Quickies in a small theater

February 17, 2009

It’s one of those categories in the office Oscar ballot that your friend wins, and it puts his total just above yours, and now you’re in not third but fourth place, for which there’s no prize money, and there goes your ante, and now you’re secretly upset because you know it was all luck because there’s no way that guy had seen all those short films because no one sees short films.

Ha, well, that was moi a few years ago. The irritatingly lucky friend, that is. I nailed the short film winners on my ballot going solely on title. It was glorious.

But this year, it’s different. This year, I’ve seen them. And now there’s pretty much no shot at getting it right.

IFC in the west village is now showing “Oscar Nominated Shorts” of both the live-action and animated variety. Unfortunately, I was too hungry to stick around for the animated shorts, but I did get to see the live-action numbers. Just as I suspected, they were a treat.
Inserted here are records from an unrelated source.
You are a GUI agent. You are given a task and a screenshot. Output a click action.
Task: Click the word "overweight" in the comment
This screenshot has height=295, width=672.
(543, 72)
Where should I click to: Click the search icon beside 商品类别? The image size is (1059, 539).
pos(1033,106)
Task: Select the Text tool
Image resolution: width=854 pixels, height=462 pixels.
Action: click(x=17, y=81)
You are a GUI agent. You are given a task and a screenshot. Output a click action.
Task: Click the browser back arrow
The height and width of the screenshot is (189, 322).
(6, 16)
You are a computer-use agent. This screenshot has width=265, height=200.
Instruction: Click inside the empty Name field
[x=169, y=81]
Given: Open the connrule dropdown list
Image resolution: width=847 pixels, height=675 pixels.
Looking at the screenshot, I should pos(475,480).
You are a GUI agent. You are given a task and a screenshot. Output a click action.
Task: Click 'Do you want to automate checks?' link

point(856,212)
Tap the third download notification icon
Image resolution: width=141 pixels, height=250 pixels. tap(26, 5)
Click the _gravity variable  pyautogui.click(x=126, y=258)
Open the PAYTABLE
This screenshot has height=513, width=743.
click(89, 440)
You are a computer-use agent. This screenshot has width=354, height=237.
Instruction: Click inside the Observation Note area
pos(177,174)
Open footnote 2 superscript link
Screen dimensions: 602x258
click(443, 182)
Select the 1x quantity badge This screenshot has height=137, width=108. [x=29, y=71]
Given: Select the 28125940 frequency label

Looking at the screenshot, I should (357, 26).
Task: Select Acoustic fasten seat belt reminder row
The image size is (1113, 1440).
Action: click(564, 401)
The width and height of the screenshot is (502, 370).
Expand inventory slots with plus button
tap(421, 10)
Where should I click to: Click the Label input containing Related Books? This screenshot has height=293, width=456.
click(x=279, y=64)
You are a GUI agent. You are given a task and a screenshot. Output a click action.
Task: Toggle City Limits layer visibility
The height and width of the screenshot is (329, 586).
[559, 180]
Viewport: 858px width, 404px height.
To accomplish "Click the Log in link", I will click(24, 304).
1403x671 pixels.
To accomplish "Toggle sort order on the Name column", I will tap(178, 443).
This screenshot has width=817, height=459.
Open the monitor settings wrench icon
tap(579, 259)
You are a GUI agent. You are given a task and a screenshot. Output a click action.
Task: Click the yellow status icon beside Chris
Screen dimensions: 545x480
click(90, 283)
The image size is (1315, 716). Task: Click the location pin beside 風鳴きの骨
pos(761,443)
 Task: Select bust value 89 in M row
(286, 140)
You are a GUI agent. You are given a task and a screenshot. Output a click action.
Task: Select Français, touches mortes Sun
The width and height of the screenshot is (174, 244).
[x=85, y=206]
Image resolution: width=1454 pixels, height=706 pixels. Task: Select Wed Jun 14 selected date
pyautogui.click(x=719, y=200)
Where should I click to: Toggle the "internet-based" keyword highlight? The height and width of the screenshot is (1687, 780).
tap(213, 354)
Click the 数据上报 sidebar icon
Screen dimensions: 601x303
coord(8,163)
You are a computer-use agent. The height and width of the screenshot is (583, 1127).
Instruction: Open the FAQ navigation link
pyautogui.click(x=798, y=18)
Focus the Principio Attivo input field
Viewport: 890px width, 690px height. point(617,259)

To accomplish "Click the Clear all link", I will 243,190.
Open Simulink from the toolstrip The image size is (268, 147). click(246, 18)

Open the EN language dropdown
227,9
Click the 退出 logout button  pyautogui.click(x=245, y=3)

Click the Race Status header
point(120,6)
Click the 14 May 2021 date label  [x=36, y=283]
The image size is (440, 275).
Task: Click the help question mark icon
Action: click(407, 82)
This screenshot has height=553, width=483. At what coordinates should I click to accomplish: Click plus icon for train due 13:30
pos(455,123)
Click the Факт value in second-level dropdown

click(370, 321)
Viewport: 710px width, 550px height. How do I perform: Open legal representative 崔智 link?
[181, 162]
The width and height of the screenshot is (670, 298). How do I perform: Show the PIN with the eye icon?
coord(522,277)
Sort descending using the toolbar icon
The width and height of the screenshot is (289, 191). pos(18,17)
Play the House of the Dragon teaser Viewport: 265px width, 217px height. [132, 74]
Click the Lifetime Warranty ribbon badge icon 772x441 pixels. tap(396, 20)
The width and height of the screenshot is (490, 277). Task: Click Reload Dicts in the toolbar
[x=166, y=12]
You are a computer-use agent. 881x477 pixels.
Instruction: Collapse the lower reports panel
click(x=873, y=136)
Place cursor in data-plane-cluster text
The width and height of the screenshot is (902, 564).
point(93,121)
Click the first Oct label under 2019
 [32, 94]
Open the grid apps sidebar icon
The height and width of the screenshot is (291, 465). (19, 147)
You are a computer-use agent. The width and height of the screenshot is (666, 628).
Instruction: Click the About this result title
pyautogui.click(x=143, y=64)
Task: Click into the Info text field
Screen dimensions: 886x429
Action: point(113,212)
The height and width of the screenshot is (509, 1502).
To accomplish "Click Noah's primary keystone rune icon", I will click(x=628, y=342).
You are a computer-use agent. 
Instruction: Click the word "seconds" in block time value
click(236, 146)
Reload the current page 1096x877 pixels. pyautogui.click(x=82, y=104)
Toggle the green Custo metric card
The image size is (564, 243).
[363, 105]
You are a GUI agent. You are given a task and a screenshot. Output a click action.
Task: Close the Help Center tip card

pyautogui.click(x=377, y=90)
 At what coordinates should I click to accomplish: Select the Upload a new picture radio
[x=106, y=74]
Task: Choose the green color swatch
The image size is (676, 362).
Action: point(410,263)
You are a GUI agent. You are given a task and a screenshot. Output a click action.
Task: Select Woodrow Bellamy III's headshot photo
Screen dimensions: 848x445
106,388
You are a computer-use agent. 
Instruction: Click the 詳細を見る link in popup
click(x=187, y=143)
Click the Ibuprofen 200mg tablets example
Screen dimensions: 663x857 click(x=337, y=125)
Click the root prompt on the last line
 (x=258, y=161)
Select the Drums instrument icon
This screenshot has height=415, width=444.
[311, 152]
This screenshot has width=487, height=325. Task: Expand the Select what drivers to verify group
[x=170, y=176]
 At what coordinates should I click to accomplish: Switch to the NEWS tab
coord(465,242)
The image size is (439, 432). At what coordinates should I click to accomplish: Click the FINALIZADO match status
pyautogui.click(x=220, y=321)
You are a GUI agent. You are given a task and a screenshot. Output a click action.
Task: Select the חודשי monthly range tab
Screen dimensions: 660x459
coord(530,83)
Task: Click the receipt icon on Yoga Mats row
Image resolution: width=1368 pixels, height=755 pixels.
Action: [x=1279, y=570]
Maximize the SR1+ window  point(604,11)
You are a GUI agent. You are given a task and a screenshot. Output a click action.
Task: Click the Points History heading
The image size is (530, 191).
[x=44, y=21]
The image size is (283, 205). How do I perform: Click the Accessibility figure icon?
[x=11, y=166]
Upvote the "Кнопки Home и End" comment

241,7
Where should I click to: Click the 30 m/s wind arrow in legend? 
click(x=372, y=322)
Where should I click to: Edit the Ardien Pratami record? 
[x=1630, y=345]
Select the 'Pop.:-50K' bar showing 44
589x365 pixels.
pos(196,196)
Outside of student films when I was in college, I haven’t seen very many shorts. It’s really too bad, because they’re so appropriate for my generation’s Twitterific attention span. I tend to see them once a year or so in sets of five or six, usually at theaters where you can sit in the back row and still spit on the screen.

What usually strikes me the most when I see them is the diversity of the selections. They’ve always been from different countries and in all kinds of languages with an enormous range of moods, themes, aesthetics, etc. I remember a collection called “The World According to Shorts” where I saw one movie about a group of nine old men who get stuck in quicksand juxtaposed with another—animated B & W—about abstract, tentacled cowboys and a giant vagina. (American. Go figure.)

This year’s Oscar nominated shorts are much the same in their differences. Let me see if I can do about a sentence for each. And I’ll rank them in order of how much I liked them, because I can.

1. The New Boy: Freckled English grade school delinquents antagonize a new boy in school who’s transferred from South Africa after his father—who was also his schoolteacher—was murdered. Almost unfathomably, it has a happy ending.

2. On the Line: A quietly powerful German meditation on love, jealousy, and regret featuring the puffy-faced security-camera stalker, Rolf, with whom you can’t help but sympathize even for all his undeniable creepiness.

3. Manon on the Asphalt: Wistful narrations of a dying woman who’s been struck by a car, wondering how her friends will react to the news of her death and what her lover will think when she doesn’t show up to meet him, which are striking in their absurdity despite their ostensible accuracy.

4. The Pig: An absurd ditty about a docile-turned-cantankerous old man in surgery who falls in love with a painting of a pig jumping into a lake, which causes a clash of cultures when he’s put in a room with an Islamic patient. Nice twist at the end.

5. Toyland: A semi-confusing piece about the Holocaust and two little boys, one of whom is nearly sent off to a camp, but (his?) mother rescues him at the last moment. Seemed very hackneyed after The Boy in Striped Pyjamas, but I possibly didn’t “get” it.